EXERCISE DETAILS:
For the entries below, how many lines include the word "Close"? Give the figure and nothing more.

DATASET EXTRACT:
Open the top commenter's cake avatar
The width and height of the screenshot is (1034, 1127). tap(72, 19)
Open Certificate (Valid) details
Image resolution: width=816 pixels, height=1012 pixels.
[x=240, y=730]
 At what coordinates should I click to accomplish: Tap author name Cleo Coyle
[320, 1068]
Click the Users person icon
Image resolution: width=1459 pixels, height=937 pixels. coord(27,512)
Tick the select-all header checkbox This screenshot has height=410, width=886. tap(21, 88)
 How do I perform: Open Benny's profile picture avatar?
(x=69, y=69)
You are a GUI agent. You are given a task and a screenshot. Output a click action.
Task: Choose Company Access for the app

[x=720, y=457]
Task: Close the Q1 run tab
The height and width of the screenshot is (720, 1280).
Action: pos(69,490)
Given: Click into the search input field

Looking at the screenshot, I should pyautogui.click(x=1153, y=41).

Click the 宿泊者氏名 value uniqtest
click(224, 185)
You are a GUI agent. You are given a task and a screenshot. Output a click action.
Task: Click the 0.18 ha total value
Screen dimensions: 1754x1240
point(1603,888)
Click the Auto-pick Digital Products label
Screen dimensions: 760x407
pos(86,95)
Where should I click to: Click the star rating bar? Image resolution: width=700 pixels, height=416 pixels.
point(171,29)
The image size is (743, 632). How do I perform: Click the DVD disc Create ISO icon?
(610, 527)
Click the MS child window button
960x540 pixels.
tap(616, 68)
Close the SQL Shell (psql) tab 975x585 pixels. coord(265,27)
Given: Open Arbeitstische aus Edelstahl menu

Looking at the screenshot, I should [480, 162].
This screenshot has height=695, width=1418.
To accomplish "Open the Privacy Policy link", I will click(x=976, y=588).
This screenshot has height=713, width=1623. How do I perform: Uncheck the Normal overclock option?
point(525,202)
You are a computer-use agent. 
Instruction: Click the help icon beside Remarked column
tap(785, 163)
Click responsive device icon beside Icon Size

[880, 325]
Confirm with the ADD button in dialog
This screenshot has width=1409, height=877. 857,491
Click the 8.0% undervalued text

RESPONSE TO THE EXERCISE:
2